Achieving Application Availability

The need for system availability extends across all components of a Windows NT network. But nowhere is the availability of a system more obvious to users or more indicative of the competence of IT managers than at the application level.

The need for system availability extends across all components of a Windows NT network. But nowhere is the availability of a system more obvious to users or more indicative of the competence of IT managers than at the application level.

When applications perform below expected levels or fail altogether, the spotlight glares on NT managers. And as NT sites include more mission-critical applications in their portfolios, the heat rises – especially with applications with unpredictable or high-volume traffic, such as Internet-based programs.

As a result, NT managers are looking more to hardware and software tools to enhance application availability. These tools, ranging from clustering and new storage approaches to management and load balancing products, can be combined to wring the best application performance from an NT system.

"There are a number of proprietary solutions available that will allow you to get close to 100 percent application availability," says John Parkinson, chief technologist for the consulting firm Ernst & Young. But NT managers must take the proper precautions and learn to view system availability as a discipline requiring time and dedication.

At Tyson Foods Inc. (www.tyson.com), an $8 billion producer of chicken products, user demand is driving the manager of systems administration to try a variety of application availability strategies. The company, which uses 160 NT servers primarily as file, printer and e-mail servers, runs 24x7 to support employees on 4,500 networked PCs.

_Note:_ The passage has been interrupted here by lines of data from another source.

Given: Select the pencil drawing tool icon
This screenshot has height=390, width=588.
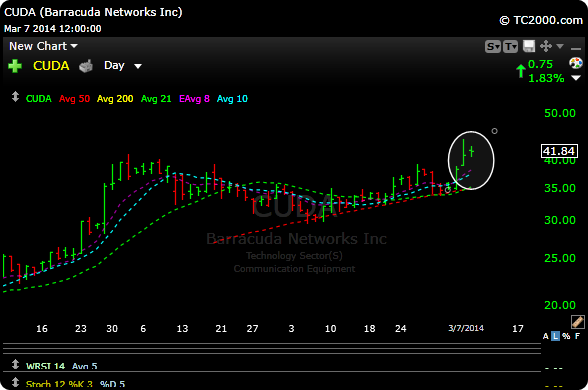Looking at the screenshot, I should [578, 321].
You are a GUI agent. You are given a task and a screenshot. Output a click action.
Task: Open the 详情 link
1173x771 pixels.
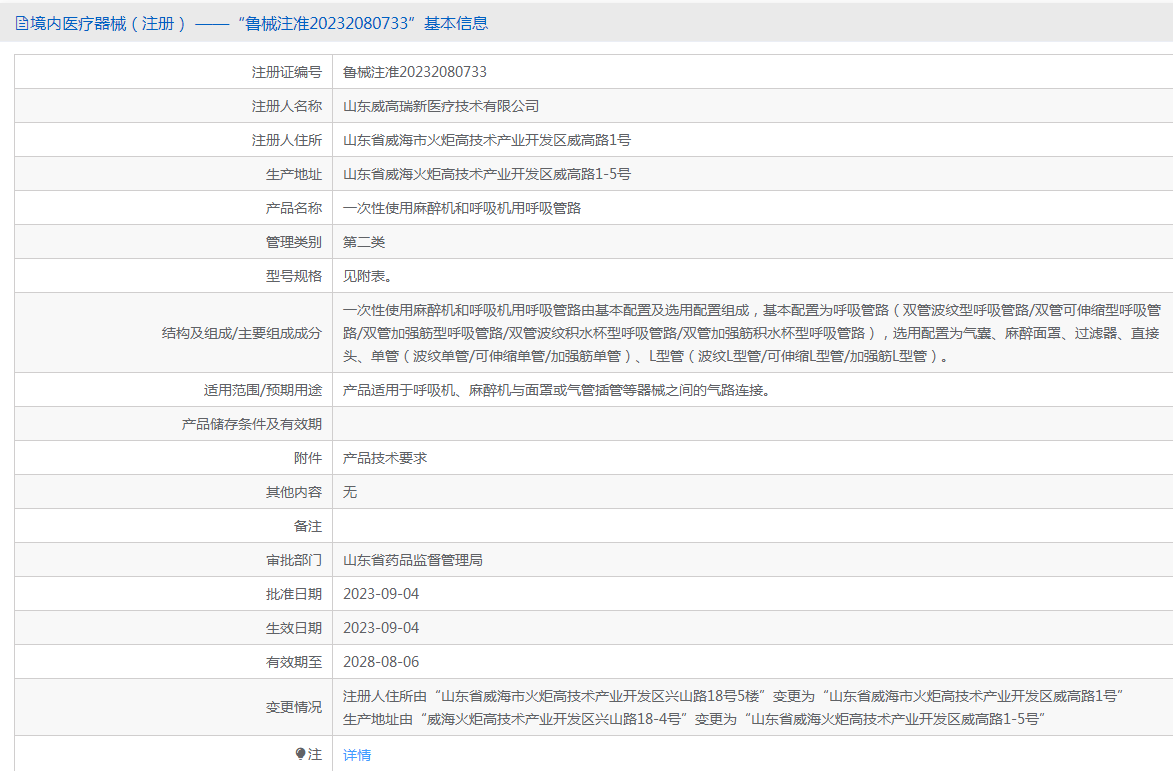tap(357, 755)
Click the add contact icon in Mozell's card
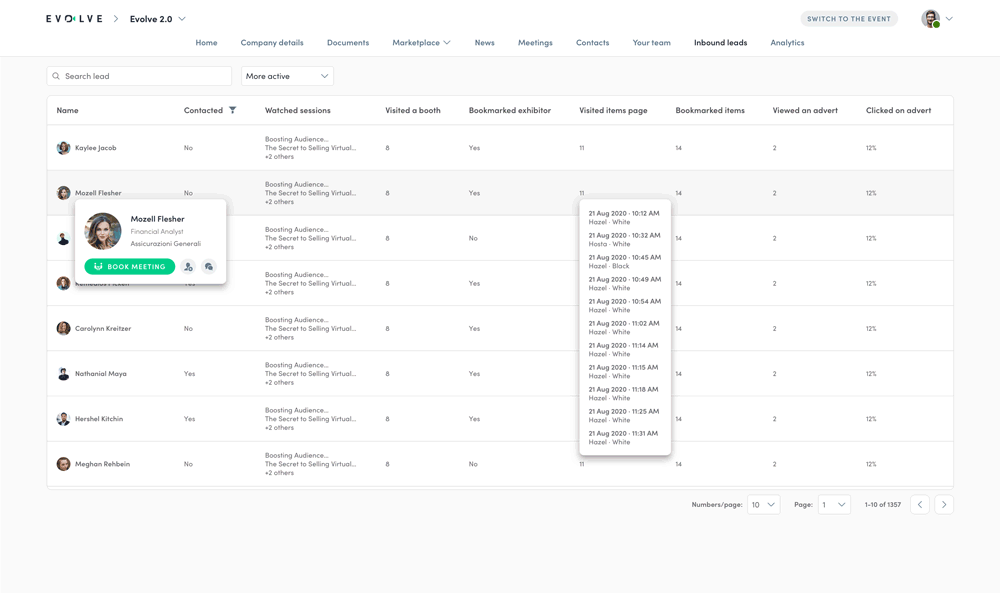The width and height of the screenshot is (1000, 593). coord(188,267)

"We use technology for every aspect of our business" and applications must be available, says Jim Bennett, manager of systems administration at Tyson. To ensure that they are, Tyson uses a performance management tool from Datametrics Systems Corp. (www.datametrics.com), RAID on its storage devices, redundancy on power supplies and clustering.

Hardware Solutions

Hardware solutions marketed for application availability focus on keeping the system up and running, which allows users to access applications. But many of these technologies -- including RAID, solid state storage, clustering and parallel serving -- have twisted traditional reliability features into new products that are appropriate for providing application availability.

For example, RAID technology is a traditional high-availability technology making its way down to the NT server level. Mylex Corp. (www.mylex.com), a RAID controllers vendor, has experienced unexpected high sales of its eXtremeRAID 1100 PCI controller for midrange and high-end servers.

The product uses a 233 MHz Intel RISC processor, a 64-bit PCI bus and proprietary firmware to boost performance from the typical 2,500 I/Os per second to more than 8,000 I/Os per second. By decoupling the disk drive I/O management tasks from the NT operating system, the product helps eliminate bottlenecks between disk drives and the server, explains Eric Herzog, vice president of marketing at Mylex.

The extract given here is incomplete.